══ Data rows ══

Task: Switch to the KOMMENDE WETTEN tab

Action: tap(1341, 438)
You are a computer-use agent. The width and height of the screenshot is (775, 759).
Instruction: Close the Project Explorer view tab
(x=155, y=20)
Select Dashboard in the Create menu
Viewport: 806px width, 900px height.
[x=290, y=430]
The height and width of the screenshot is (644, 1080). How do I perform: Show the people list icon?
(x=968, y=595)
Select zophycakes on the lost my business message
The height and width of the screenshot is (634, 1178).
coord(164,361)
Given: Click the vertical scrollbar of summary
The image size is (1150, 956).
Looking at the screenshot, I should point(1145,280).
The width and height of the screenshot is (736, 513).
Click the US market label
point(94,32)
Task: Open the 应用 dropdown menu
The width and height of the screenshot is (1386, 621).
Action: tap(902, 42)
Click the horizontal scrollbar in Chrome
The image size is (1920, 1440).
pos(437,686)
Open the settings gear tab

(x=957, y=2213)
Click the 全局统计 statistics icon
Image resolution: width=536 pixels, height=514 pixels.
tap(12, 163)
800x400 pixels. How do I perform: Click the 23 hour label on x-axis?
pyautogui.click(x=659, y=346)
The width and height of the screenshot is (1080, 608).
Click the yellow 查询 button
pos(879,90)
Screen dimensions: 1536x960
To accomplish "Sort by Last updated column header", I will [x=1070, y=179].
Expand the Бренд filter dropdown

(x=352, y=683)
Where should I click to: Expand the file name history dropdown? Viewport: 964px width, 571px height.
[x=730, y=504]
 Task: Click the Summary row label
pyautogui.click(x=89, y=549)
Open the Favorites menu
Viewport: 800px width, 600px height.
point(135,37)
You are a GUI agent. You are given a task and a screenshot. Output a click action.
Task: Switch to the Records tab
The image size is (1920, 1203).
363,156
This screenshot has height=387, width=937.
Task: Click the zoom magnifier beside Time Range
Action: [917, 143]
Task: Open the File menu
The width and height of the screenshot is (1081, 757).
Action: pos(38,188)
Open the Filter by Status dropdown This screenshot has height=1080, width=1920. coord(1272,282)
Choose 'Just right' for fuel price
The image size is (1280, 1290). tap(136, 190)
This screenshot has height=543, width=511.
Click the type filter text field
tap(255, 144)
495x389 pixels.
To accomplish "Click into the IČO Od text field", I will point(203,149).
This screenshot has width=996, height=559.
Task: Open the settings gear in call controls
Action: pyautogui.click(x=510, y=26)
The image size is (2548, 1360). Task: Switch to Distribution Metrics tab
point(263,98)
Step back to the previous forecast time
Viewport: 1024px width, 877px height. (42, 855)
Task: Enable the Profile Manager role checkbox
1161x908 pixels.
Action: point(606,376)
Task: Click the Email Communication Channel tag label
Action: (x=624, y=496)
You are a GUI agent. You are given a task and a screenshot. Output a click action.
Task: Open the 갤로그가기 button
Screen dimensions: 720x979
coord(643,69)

═══

Your goal → Reproduce all of the lines above verbatim.

Task response →
Task: Switch to the KOMMENDE WETTEN tab

Action: tap(1341, 438)
You are a computer-use agent. The width and height of the screenshot is (775, 759).
Instruction: Close the Project Explorer view tab
(x=155, y=20)
Select Dashboard in the Create menu
Viewport: 806px width, 900px height.
[x=290, y=430]
The height and width of the screenshot is (644, 1080). How do I perform: Show the people list icon?
(x=968, y=595)
Select zophycakes on the lost my business message
The height and width of the screenshot is (634, 1178).
coord(164,361)
Given: Click the vertical scrollbar of summary
The image size is (1150, 956).
Looking at the screenshot, I should point(1145,280).
The width and height of the screenshot is (736, 513).
Click the US market label
point(94,32)
Task: Open the 应用 dropdown menu
The width and height of the screenshot is (1386, 621).
Action: tap(902, 42)
Click the horizontal scrollbar in Chrome
The image size is (1920, 1440).
pos(437,686)
Open the settings gear tab

(x=957, y=2213)
Click the 全局统计 statistics icon
Image resolution: width=536 pixels, height=514 pixels.
tap(12, 163)
800x400 pixels. How do I perform: Click the 23 hour label on x-axis?
pyautogui.click(x=659, y=346)
The width and height of the screenshot is (1080, 608).
Click the yellow 查询 button
pos(879,90)
Screen dimensions: 1536x960
To accomplish "Sort by Last updated column header", I will [x=1070, y=179].
Expand the Бренд filter dropdown

(x=352, y=683)
Where should I click to: Expand the file name history dropdown? Viewport: 964px width, 571px height.
[x=730, y=504]
 Task: Click the Summary row label
pyautogui.click(x=89, y=549)
Open the Favorites menu
Viewport: 800px width, 600px height.
point(135,37)
You are a GUI agent. You are given a task and a screenshot. Output a click action.
Task: Switch to the Records tab
The image size is (1920, 1203).
363,156
This screenshot has height=387, width=937.
Task: Click the zoom magnifier beside Time Range
Action: [917, 143]
Task: Open the File menu
The width and height of the screenshot is (1081, 757).
Action: pos(38,188)
Open the Filter by Status dropdown This screenshot has height=1080, width=1920. coord(1272,282)
Choose 'Just right' for fuel price
The image size is (1280, 1290). tap(136, 190)
This screenshot has height=543, width=511.
Click the type filter text field
tap(255, 144)
495x389 pixels.
To accomplish "Click into the IČO Od text field", I will point(203,149).
This screenshot has width=996, height=559.
Task: Open the settings gear in call controls
Action: pyautogui.click(x=510, y=26)
The image size is (2548, 1360). Task: Switch to Distribution Metrics tab
point(263,98)
Step back to the previous forecast time
Viewport: 1024px width, 877px height. (42, 855)
Task: Enable the Profile Manager role checkbox
1161x908 pixels.
Action: point(606,376)
Task: Click the Email Communication Channel tag label
Action: (x=624, y=496)
You are a GUI agent. You are given a task and a screenshot. Output a click action.
Task: Open the 갤로그가기 button
Screen dimensions: 720x979
coord(643,69)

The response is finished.